As a member of the American Crew Elite and UK Lead Educator for Andis International, Baldy of Baldy’s Barbers is no stranger to showcasing his skills on the international stage. MB caught up with him after his recent hectic weekend in Moscow where, amongst other things, he appeared with American Crew at The Barber Show, Russia.
The Barber Show sounds like it was a fun one. Can you tell us about it? It was fantastic. The guest barbers were driven into the venue, one by one, in a convoy of Mercedes Maybachs. From the UK there was Josh O’Meara-Patel, Josh Lamonica and myself, and Eric Pacinos and Chris Bossio from the USA. The venue was a gigantic space used for concerts, with all the rig and scaffolding up, two podiums either side, a big screen and 4000 people in the audience. It was the biggest set up I’ve seen! There were BMWs being given away as prizes, cage-fighting between barber shows, rappers, DJs and an after-show party. I had one hour’s sleep before I had to get the flight home.

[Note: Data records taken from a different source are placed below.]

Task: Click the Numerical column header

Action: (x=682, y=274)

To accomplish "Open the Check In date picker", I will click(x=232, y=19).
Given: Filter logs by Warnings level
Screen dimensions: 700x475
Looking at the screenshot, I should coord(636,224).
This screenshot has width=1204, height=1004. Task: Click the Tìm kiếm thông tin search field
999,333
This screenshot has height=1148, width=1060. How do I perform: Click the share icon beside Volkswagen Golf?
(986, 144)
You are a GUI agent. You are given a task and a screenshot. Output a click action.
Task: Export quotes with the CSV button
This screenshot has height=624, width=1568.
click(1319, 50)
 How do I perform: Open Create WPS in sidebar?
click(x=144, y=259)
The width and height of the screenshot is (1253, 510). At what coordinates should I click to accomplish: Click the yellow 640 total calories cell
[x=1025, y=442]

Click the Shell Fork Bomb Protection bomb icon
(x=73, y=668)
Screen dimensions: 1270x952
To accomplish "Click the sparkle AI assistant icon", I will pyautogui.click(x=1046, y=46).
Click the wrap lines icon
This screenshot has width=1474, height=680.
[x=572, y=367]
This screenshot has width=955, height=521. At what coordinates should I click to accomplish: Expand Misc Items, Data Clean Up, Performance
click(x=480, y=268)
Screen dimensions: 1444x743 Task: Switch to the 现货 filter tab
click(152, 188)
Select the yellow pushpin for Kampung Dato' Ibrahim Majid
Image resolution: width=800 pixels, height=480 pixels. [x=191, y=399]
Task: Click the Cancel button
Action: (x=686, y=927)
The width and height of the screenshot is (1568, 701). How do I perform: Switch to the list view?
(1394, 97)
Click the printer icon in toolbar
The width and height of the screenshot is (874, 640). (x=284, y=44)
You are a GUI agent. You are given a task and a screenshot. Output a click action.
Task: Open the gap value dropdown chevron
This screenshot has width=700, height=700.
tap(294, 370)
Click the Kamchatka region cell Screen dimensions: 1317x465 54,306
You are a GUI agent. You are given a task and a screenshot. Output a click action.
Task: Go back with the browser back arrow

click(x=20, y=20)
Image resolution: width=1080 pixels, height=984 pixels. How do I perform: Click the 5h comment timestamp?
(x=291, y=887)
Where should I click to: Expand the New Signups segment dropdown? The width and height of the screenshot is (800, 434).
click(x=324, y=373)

How did it go on stage for you? From my point of view, I was given fantastic models and support from American Crew and the preparation was excellent. When we arrived in Moscow on the Friday we went straight to American Crew’s office to do a model casting, whittling 25 models down to six, for three americanas and three fades. You don’t always get that with shows; sometimes you’re cutting from scratch. Every demo is different and it depends on the company. For Andis, I’m focusing on the tools I’m using while with American Crew I’m just looking at the cut and style
You had bit of time between arriving in Moscow on Friday and the Barber Show on Monday. What did you get up to? On Saturday I hung out at Barber Connect, Russia, which was happening on the same weekend. Jerome Kantner was doing the hair for American Crew so I got to have a look around and catch up with some Brits and Americans that I know. On Sunday we had a tour of the Kremlin and Red Square which was brilliant. I’ve been to Moscow four or five times this year but I don’t normally get any time to myself to look around because it’s all work, work work. It’s usually just long days and then home.
How do these international shows impact your day-to-day barbering in the shop? I still love working in the shop every day and I’m always looking for inspiration. In the US there are shows every week. We don’t have that in the UK so we attend international shows to keep the momentum going. When you’ve got a break of two or three months between shows it’s a bit like starting fresh again each time you go on stage, you break the habit of performing and you have to really think about how to do it. If it’s a continuous process it’s much easier.